## About this task
A verbatim transcript of the data that follows, free of images, is the expected result.

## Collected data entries
::::
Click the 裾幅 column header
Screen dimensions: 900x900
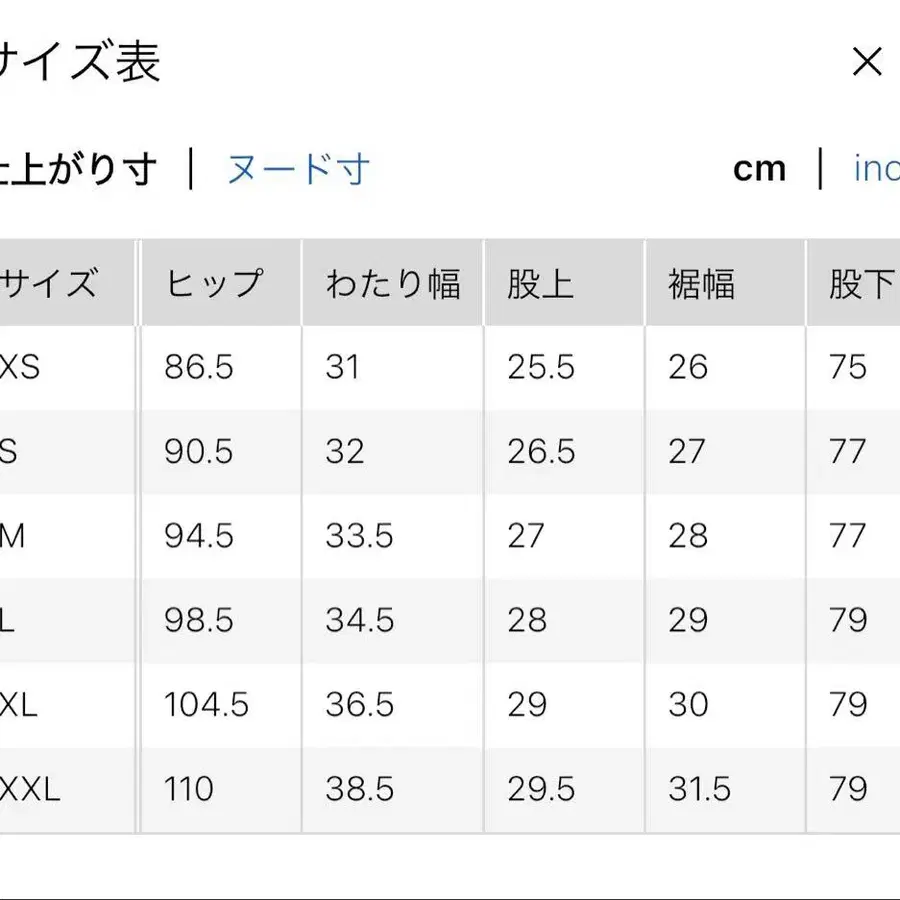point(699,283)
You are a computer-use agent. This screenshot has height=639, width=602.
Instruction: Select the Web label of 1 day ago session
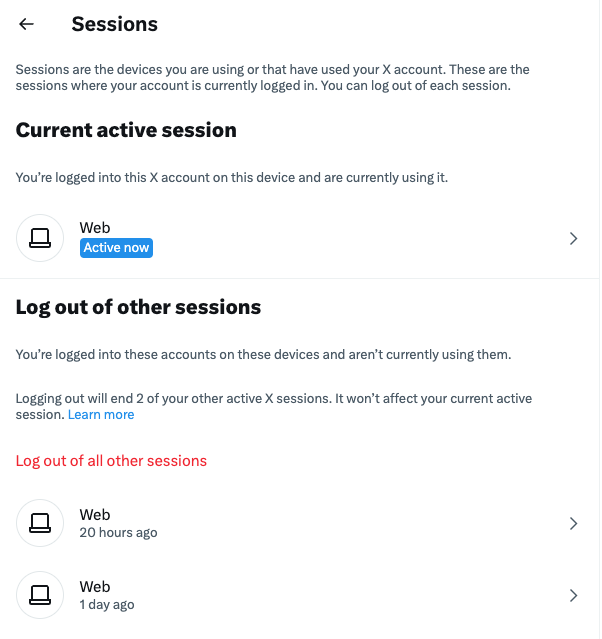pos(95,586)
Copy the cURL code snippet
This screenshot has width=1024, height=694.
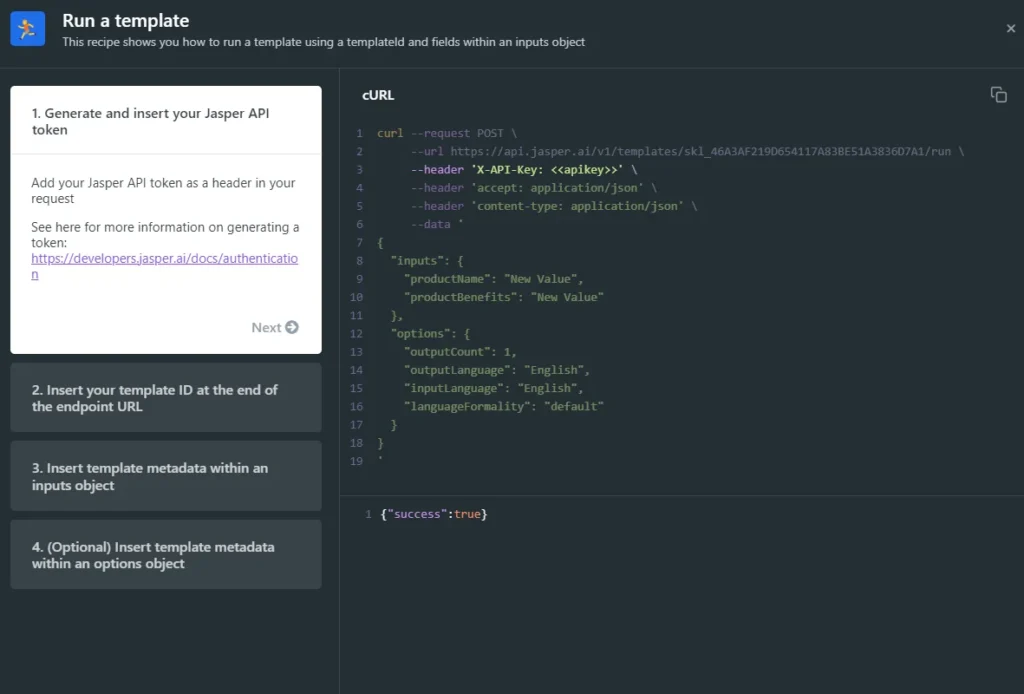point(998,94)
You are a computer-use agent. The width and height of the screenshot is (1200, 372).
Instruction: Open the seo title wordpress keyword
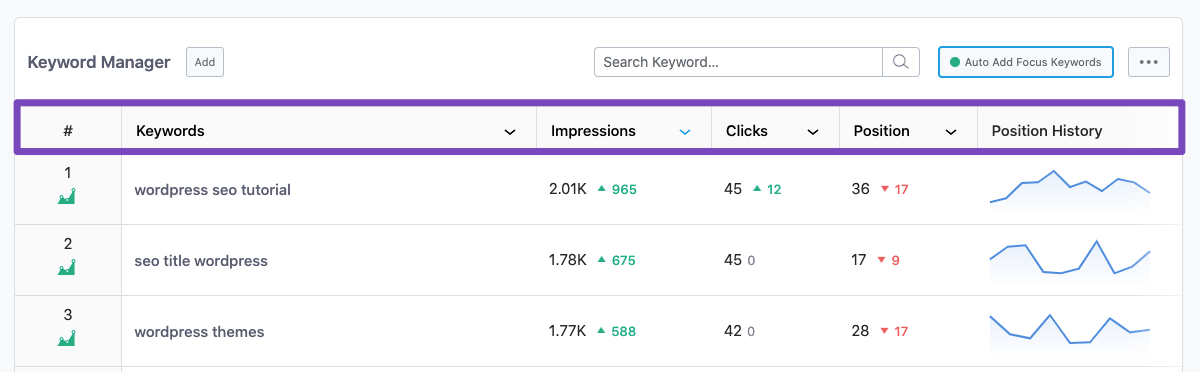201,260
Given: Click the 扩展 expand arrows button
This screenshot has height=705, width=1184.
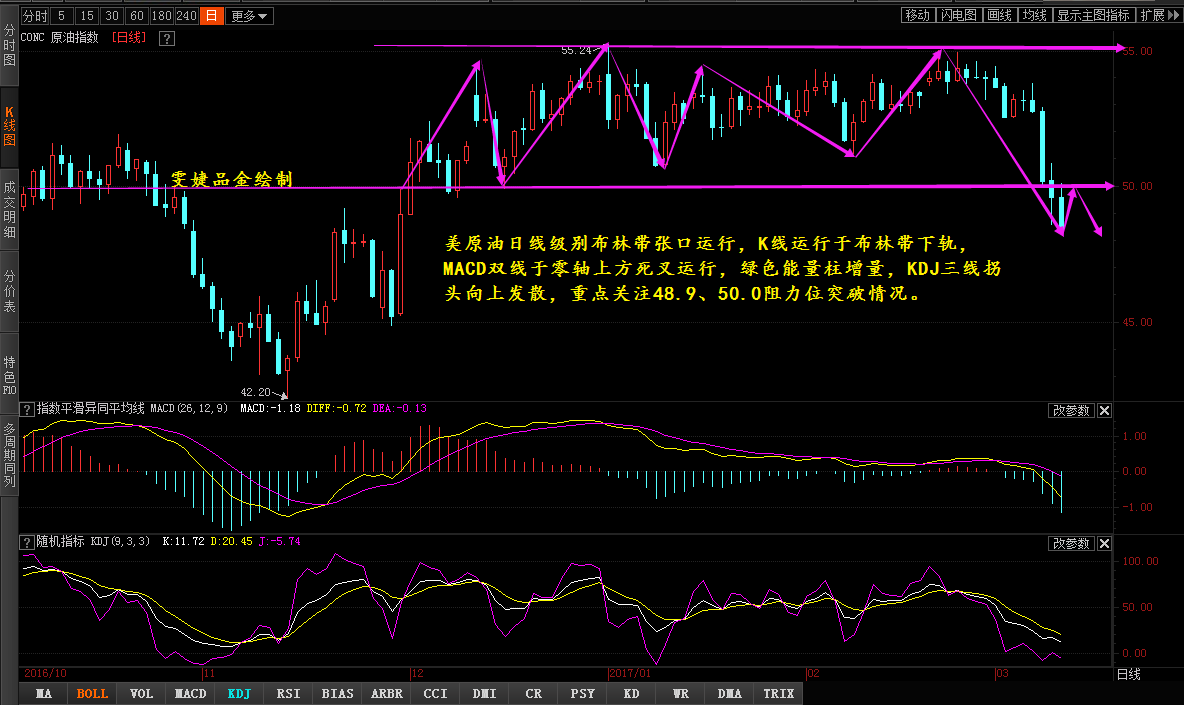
::::
## Response below
Click the 裾幅 column header
Screen dimensions: 900x900
point(699,283)
You are a computer-use agent. This screenshot has height=639, width=602.
Instruction: Select the Web label of 1 day ago session
pos(95,586)
Copy the cURL code snippet
This screenshot has width=1024, height=694.
point(998,94)
You are a computer-use agent. The width and height of the screenshot is (1200, 372).
Instruction: Open the seo title wordpress keyword
201,260
Given: Click the 扩展 expand arrows button
This screenshot has height=705, width=1184.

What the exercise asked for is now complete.